Tally every line in the entries below that holds "computer", then give only the total.

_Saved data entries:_

↓

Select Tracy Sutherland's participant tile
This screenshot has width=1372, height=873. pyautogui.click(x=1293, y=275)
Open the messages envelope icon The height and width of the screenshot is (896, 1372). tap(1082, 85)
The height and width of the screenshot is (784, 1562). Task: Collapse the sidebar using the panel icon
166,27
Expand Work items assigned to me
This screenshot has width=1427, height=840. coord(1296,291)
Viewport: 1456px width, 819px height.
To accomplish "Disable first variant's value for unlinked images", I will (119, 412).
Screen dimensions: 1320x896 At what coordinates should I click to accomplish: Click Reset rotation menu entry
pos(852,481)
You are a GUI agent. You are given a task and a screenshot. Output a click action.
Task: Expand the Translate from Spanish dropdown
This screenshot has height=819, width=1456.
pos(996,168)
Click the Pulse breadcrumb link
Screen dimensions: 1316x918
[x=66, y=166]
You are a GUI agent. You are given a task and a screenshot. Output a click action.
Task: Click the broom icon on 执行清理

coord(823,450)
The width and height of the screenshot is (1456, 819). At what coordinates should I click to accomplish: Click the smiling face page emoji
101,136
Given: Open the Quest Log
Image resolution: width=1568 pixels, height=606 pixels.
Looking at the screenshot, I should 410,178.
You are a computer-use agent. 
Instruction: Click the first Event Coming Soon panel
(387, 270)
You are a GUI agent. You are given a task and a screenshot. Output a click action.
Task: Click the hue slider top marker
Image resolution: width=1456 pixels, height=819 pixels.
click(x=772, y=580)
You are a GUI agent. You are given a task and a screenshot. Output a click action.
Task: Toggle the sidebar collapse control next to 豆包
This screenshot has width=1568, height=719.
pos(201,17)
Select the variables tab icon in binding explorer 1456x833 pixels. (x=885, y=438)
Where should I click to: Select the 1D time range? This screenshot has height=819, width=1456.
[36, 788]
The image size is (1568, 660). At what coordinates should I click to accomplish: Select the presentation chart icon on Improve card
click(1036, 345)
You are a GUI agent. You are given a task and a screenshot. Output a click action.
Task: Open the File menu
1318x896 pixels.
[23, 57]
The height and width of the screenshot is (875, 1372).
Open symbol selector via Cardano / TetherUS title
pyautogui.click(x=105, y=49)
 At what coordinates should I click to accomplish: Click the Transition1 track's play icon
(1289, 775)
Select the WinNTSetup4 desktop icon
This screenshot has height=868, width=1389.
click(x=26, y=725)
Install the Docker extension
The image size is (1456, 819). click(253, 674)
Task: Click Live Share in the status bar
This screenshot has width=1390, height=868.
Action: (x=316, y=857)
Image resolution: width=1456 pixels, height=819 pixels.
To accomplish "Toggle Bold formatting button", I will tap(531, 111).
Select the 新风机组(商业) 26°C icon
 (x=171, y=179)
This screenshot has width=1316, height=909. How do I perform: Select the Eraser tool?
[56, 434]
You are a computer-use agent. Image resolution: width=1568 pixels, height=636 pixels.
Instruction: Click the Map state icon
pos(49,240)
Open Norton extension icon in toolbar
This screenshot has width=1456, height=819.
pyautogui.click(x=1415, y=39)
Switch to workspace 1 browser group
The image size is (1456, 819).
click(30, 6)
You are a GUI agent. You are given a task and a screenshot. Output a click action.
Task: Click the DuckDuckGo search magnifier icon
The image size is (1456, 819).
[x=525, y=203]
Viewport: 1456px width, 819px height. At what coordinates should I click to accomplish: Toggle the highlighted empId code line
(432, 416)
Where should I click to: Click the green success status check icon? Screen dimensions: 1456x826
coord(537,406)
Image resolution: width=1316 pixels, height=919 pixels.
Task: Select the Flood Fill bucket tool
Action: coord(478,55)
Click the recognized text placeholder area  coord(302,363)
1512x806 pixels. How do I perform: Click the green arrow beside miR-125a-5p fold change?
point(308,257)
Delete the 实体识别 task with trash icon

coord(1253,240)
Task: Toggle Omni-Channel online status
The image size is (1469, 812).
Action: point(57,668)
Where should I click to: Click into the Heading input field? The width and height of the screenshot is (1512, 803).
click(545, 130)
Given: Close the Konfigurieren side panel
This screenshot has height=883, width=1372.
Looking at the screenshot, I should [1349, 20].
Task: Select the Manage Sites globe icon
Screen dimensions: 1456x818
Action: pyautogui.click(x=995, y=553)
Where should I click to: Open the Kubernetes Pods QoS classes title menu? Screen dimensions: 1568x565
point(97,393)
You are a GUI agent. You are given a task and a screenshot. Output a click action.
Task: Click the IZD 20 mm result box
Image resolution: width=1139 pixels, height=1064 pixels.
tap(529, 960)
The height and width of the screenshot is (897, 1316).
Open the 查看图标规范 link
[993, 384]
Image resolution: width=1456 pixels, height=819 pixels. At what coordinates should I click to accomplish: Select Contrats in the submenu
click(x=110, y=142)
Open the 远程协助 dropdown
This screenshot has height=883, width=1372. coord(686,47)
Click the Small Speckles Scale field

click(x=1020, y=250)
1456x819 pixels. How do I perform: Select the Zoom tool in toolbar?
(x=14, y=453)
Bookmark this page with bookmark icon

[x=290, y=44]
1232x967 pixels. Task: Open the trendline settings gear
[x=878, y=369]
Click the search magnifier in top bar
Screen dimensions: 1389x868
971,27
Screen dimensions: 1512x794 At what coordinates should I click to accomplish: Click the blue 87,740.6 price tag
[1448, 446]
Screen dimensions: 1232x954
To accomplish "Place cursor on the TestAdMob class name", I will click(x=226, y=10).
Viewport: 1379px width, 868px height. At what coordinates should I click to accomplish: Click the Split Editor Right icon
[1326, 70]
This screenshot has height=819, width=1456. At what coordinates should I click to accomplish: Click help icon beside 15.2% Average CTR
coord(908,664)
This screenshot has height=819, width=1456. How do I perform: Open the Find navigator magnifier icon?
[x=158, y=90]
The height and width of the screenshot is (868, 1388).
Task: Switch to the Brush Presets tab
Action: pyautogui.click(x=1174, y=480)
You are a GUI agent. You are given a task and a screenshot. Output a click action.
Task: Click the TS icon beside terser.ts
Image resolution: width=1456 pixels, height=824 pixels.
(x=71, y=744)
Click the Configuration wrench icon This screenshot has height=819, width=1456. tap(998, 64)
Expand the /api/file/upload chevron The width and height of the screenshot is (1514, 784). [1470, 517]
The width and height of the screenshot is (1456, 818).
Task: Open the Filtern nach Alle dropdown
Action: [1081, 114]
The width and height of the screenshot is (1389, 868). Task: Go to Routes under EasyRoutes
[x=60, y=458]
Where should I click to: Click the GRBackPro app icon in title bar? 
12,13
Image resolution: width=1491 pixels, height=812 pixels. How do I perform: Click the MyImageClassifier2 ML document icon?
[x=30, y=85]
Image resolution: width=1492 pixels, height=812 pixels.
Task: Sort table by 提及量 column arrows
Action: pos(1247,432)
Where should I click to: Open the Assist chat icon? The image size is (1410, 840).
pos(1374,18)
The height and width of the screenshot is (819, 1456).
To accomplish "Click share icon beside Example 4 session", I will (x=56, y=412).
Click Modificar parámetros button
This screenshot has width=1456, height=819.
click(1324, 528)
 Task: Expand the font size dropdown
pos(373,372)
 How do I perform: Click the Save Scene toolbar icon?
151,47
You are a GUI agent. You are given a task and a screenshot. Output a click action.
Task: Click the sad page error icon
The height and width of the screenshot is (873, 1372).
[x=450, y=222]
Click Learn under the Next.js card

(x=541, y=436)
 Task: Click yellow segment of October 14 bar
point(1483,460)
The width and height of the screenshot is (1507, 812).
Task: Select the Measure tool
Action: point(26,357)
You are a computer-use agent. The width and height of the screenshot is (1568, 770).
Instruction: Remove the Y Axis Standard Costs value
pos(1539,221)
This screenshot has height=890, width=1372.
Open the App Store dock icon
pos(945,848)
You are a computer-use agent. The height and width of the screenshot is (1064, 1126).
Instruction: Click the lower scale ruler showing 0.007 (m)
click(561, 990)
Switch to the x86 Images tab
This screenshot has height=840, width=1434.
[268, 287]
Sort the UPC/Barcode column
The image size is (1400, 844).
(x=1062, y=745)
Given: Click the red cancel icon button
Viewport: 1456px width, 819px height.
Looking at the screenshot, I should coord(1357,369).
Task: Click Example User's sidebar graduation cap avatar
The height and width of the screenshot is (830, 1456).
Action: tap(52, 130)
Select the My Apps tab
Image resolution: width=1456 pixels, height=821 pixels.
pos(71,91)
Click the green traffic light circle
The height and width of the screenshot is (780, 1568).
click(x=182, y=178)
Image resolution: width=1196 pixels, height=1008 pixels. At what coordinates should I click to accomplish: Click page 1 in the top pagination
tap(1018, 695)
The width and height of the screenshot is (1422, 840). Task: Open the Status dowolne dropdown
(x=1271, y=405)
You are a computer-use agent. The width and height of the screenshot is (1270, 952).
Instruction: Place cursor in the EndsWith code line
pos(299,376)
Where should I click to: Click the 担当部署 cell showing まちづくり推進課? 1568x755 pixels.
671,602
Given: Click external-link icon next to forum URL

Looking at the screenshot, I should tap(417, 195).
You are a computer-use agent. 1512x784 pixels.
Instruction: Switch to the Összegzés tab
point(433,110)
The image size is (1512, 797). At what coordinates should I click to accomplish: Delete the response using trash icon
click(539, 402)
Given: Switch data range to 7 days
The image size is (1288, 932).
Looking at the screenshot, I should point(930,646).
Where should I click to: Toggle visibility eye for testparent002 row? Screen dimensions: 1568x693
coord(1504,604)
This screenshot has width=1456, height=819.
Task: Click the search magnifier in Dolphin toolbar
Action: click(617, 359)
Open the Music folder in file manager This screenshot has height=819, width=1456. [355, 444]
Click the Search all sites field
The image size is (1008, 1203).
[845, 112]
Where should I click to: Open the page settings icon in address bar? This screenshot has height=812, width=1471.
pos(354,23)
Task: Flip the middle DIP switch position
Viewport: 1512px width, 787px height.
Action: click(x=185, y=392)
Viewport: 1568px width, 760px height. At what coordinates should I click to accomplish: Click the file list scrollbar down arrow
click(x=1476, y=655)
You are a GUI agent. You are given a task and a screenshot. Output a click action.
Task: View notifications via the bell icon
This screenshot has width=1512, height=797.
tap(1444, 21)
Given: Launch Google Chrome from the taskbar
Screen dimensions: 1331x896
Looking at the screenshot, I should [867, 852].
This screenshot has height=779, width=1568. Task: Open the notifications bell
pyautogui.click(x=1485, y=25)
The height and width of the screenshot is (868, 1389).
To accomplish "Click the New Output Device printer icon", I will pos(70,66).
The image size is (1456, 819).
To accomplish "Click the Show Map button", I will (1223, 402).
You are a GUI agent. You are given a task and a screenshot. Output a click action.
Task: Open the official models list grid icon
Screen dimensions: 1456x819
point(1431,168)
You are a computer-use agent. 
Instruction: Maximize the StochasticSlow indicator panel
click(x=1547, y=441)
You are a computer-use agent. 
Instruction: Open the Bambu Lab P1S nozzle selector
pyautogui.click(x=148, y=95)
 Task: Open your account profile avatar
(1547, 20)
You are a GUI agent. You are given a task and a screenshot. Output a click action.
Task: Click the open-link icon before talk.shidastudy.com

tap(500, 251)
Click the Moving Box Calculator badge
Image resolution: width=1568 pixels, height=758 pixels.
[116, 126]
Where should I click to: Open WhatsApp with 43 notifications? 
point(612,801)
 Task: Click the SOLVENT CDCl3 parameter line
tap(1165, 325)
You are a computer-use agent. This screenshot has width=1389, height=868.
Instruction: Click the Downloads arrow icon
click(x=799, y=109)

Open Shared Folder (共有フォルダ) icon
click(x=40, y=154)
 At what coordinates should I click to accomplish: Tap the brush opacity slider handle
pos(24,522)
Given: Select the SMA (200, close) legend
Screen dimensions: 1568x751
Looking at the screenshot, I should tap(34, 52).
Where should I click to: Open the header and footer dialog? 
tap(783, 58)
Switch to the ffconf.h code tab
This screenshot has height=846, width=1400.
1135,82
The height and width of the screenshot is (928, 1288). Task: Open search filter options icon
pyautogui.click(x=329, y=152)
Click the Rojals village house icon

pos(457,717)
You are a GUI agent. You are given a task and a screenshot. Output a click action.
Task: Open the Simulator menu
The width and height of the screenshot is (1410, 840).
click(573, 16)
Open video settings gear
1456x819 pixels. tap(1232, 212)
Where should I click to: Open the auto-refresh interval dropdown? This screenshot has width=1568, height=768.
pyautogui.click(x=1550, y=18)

↑

_Task answer:_ 9